將大麥麥芽采用EBU磨進行粉碎,以料水比為1∶5(g∶mL)進行糖化,糖化工藝為：52 ℃保溫10 min,升溫至65 ℃保溫70 min,再升溫至72 ℃保溫10 min,最后升溫至78 ℃保溫10 min；糖化結束后過濾,用78 ℃水洗糟；煮沸60 min,期間酒花分3次添加,分別為煮沸0 min投入0.1 g/L馬格努門酒花,煮沸45 min時投入0.1 g/L馬格努門酒花,煮沸結束投入0.1 g/L卡斯卡特酒花；最終完成12°P定型麥汁。麥汁冷卻充氧后同時接種乳酸菌和酵母共同發酵,乳酸菌接種量為2%(體積分數),酵母數量控制在7 lg CFU/mL,12 ℃發酵至日失量小于0.2 g/d；主發酵結束后,4 ℃進行后發酵7 d。

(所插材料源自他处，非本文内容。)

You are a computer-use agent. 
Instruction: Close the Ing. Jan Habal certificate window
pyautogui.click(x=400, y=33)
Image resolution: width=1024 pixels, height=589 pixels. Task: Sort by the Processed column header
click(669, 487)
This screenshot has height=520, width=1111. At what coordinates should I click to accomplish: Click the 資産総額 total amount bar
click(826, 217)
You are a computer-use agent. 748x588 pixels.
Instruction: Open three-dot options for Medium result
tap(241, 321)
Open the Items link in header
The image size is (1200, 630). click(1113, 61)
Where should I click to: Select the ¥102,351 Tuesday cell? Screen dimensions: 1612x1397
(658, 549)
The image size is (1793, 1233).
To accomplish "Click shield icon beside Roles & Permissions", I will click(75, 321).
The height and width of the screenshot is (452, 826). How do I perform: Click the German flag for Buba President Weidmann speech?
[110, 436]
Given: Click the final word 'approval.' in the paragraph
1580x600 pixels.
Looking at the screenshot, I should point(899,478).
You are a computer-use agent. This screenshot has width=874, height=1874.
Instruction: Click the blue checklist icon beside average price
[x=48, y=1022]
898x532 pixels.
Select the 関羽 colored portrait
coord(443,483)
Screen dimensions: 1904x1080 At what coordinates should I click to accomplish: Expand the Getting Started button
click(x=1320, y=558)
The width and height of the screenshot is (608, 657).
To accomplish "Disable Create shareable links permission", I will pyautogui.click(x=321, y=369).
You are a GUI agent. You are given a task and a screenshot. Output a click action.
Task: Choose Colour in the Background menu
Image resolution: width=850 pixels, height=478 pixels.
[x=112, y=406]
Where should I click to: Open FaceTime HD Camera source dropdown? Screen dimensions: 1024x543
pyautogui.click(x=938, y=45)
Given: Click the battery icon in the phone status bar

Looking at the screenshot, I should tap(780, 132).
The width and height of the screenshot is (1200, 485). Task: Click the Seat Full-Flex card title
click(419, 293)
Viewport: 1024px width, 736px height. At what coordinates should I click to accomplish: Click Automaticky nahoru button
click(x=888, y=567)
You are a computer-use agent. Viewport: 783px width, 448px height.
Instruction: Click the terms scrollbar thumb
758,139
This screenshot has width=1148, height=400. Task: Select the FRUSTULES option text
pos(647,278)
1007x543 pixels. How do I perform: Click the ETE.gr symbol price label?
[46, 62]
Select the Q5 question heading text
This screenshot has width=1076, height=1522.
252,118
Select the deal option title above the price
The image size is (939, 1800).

酒精度、真正發酵度、原麥汁濃度、真正濃度參照GB/T 4928—2008《啤酒分析方法》進行測定；pH值由pH計測定；總酸測定參照GB/T 12456—2008《食品中總酸的測定》；啤酒揮發性物質按照YANG等[11]的方法測定；感官評價由經過訓練的20人品嘗小組按照100分的方法進行,感官評價標準見表1。

表1 乳酸菌酸啤酒感官評價表

1.2.6 數據分析

實驗均重復3 次,數據以平均值±標準偏差表示。采用SOSS 22進行分析,并進行單因素方差分析(P<0.05)。

2 結果與分析

2.1 工坊啤酒釀造用乳酸菌的初步篩選

對酒花顆粒、啤酒發酵液和酸奶中分離得到形態不一,差異性較大的若干株乳酸菌進行酒精和異α-酸耐受性實驗,其在酒精和異α-酸存在時的生長曲線如圖1所示。乳酸菌在5%的酒精下有較好的生長。對其進行耐高苦味值能力測定,篩選得到7株優勢菌株,分別重新命名為J1、J2、J3、J4、J5、J6、J7(均來自于啤酒發酵液)。異α-酸對乳酸菌生長有較大的抑制作用,它們作為離子載體,在胞質膜上驅散pH梯度,降低質子移動勢(proton motive force,PMF)。因此,依賴于PMF的養分吸收受阻,導致細胞死亡[12]。與其他菌株相比,菌株J6在5%酒精度和25 BU苦味值下生長情況均為最佳。

a-耐酒精生長曲線圖；b-耐異α-酸生長曲線圖

2.2 乳酸菌的表面疏水性及人工胃腸液耐受性

乳酸菌對腸道上皮細胞的黏附是其定植的前提,而乳酸菌表面疏水性是其黏附能力的重要表征[13]。乳酸菌的細胞表面疏水性結果如圖2所示。菌株J5和J6表現出良好的疏水性,其中菌株J6對2種碳氫化合物的黏附率最高。

圖2 七株優勢乳酸菌表面疏水性

為了使乳酸菌更好的發揮其益生作用,它們應該保持較高的胃腸道存活率。菌株J6在人工胃液和人工腸液2 h中的存活率分別達到77.6%和92.4%。劉江等[14]通過從傳統發酵食品中分離得到的植物乳桿菌,其在pH=3.0的培養基中16 h的存活率能夠達到87.29%,有很好的耐酸性,這與本研究結果一致。菌株J6在人工腸液2和4 h條件下,其存活率沒有顯著差異(P>0.05),且有很好的存活率。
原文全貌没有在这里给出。